Sementara BPA sendiri menyebabkan banyak kontroversi di kalangan ilmuwan. Karena, tidak ada kesimpulan yang valid tentang bahaya BPA bagi tubuh. Hingga saat ini, tikus hanya dapat dideteksi pada subjek percobaan tentang bahaya BPA. Paparan BPA diketahui menyebabkan pertumbuhan sel tumor. Namun, penelitian lebih lanjut diperlukan untuk mengkonfirmasi risiko BPA untuk kesehatan manusia.

Sejauh ini, Badan Pengawas Obat dan Makanan (POM) mengawasi semua produk minuman kemasan yang dijual di pasar. Selain itu, produk harus memenuhi Standar Nasional Indonesia (SNI). Selama minuman Anda telah lulus uji fisik POM dan SNI, konten antimon dan BPA akan tetap aman untuk kesehatan.

Kadang masih diizinkan tetapi tidak digunakan

Menurut Profesor Lena Mana, yang memimpin penelitian di Universitas Florida, pada kenyataannya, dia kadang-kadang membiarkan dirinya minum dari botol plastik panas.
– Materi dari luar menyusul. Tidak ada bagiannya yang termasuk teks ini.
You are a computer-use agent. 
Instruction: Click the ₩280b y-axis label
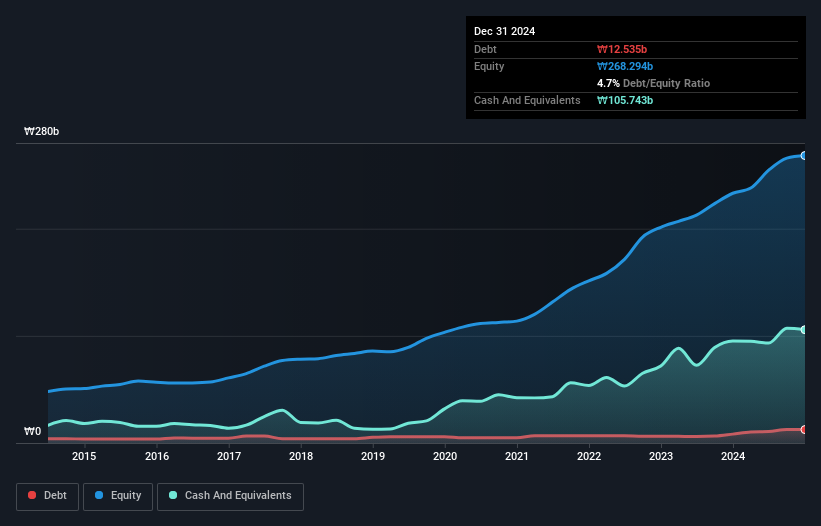pos(41,131)
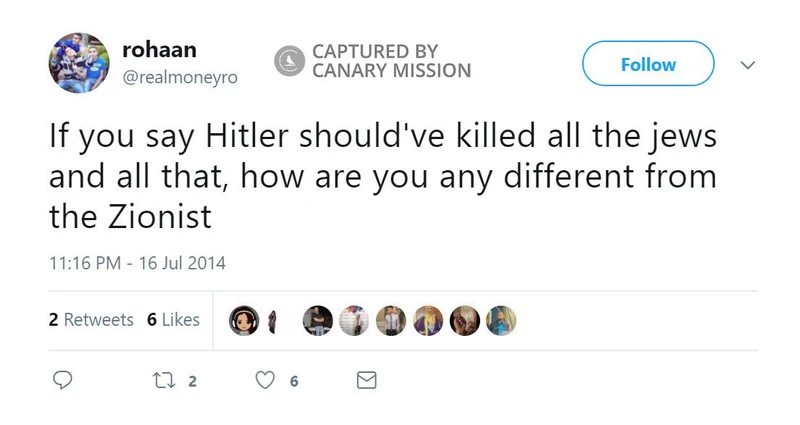Image resolution: width=800 pixels, height=425 pixels.
Task: Open the last liker avatar in blue
Action: point(501,320)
Namun, jika Anda sering menyimpan botol plastik di mobil atau di tempat yang terkena sinar matahari langsung, Anda berisiko terkontaminasi antimon dan BPA dalam dosis tinggi.

Jadi sebelum Anda membeli air kemasan, pastikan ada label POM dan SNI. Kemudian, simpan air botolan Anda di tempat yang dingin dan jauhkan dari sinar matahari langsung. Dengan cara ini, Anda terhindar dari risiko kanker atau penyakit lain.

Hello Health Group dan Hello Sehat tidak memberikan saran medis, diagnosa atau perawatan. Silakan lihat halaman Kebijakan Editorial kami untuk informasi lebih lanjut.